Thanks @smurthas for the bug report, we have a fix that will be pushed out shortly!

smurthas commented 1 month ago

Thanks!

I rolled back to 3.1.3 and have encountered another contact-related issue that is present in MJX in 3.1.3, but NOT present in MJX 3.1.4 and 3.1.5 nor in regular MuJoCo on any of the three versions.
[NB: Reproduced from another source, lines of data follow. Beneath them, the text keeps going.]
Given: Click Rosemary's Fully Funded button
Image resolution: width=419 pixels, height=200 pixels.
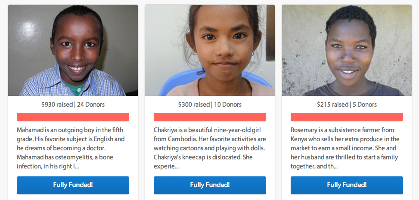Looking at the screenshot, I should pyautogui.click(x=347, y=185).
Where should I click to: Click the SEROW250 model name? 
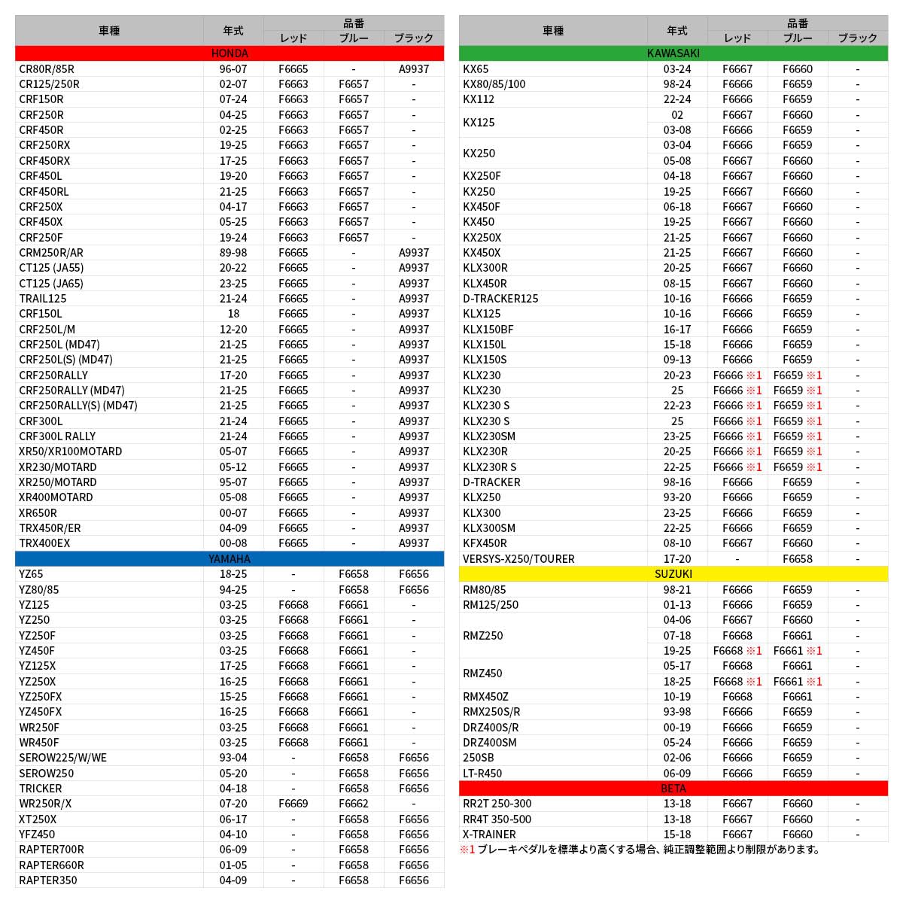(47, 774)
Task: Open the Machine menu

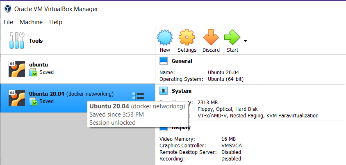Action: [x=31, y=22]
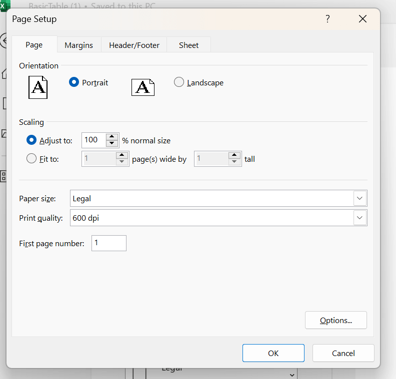396x379 pixels.
Task: Select the Portrait radio button
Action: 74,82
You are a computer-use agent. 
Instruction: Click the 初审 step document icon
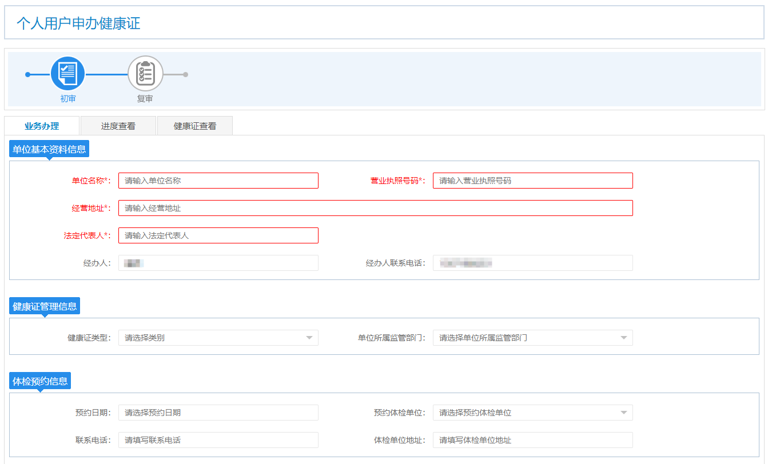pyautogui.click(x=67, y=74)
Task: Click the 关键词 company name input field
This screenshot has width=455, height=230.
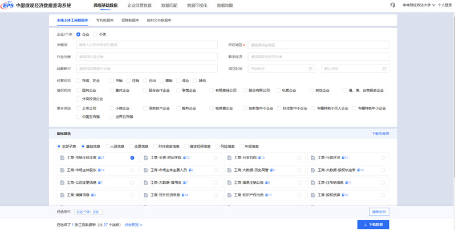Action: tap(147, 45)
Videos from 3.1.3, comparing MuJoCo and MJX, slowed down 10x:

MuJoCo -- no issue

https://github.com/google-deepmind/mujoco/assets/399496/43c051f9-062f-440e-a12b-83497bd4e0b9

MJX -- box jumps

https://github.com/google-deepmind/mujoco/assets/399496/233d0f62-d845-422e-a36e-45bba1742aca

Colab repro

Python test case function repro (same as colab code):

import mujoco
from mujoco import mjx
import jax
import mediapy
import numpy as np

block_only = """
<mujoco model="block_only">
  <worldbody>
    <camera name="side" pos="0. -.8 0.1" xyaxes="1 0 0 0 0 1" mode="trackcom"/>

    <body name="starting_plane">
      <geom type="box" size=".2 .2 .01" pos="0.0 0 -.02" rgba=".5 .8 .5 1"/>
    </body>

    <body name="box" pos="0 0 .03">
      <freejoint/>
      <geom type="box" size="0.04 0.04 0.04" rgba=".8 .8 .5 1"/>
    </body>

  </worldbody>
</mujoco>
"""

def test_block_only_env_mujoco_vs_mjx():
  # init MuJoCo
  mj_model = mujoco.MjModel.from_xml_string(block_only)
  mj_data = mujoco.MjData(mj_model)
  renderer = mujoco.Renderer(mj_model, width=640, height=480)
  mujoco.mj_resetData(mj_model, mj_data)

  # init MJX from same model and data
  jit_step = jax.jit(mjx.step)
  mjx_model = mjx.put_model(mj_model)
  mjx_data = mjx.put_data(mj_model, mj_data)

  mj_datas = []
  mjx_mj_datas = []
  # step forward to 0.25 seconds
  for _ in range(125):
    # step mujoco
    mujoco.mj_step(mj_model, mj_data)
    mj_datas.append(mj_data)

    # step mjx and fetch data
    mjx_data = jit_step(mjx_model, mjx_data)
    mjx_mj_data = mjx.get_data(mj_model, mjx_data)
    mjx_mj_datas.append(mjx_mj_data)

  # render videos
  mujoco_frames = []
  mjx_frames = []
  for mj_data, mjx_mj_data in zip(mj_datas, mjx_mj_datas):
    # render MuJoCo
    renderer.update_scene(mj_data, camera="side")
    mujoco_frames.append(renderer.render())

    # render MJX
    renderer.update_scene(mjx_mj_data, camera="side")
    mjx_frames.append(renderer.render())

  # Display video at a 10x slowdown since it happens quickly
  mediapy.show_video(mujoco_frames, fps=500/10)
  mediapy.show_video(mjx_frames, fps=500/10)

  # assert that the datas match
  for mj_data, mjx_mj_data in zip(mj_datas, mjx_mj_datas):
    np.testing.assert_allclose(
        mj_data.xpos, 
        mjx_mj_data.xpos,
        rtol=1e-3,
        atol=1e-3,
    )

test_block_only_env_mujoco_vs_mjx()

I realize you are not going to try to fix issues that are no longer present, but I figured an isolated repro might be a useful regression test since the changes that introduced the false collision bug seems to have fixed a previous bug, so as you work to fix the false collision, it might help to ensure you don't inadvertently reintroduce this other bug.

btaba commented 3 weeks ago

Nice, thank you for the clean repros @smurthas . Looks like we're not regressing to this bug, but please let us know if you find any issues!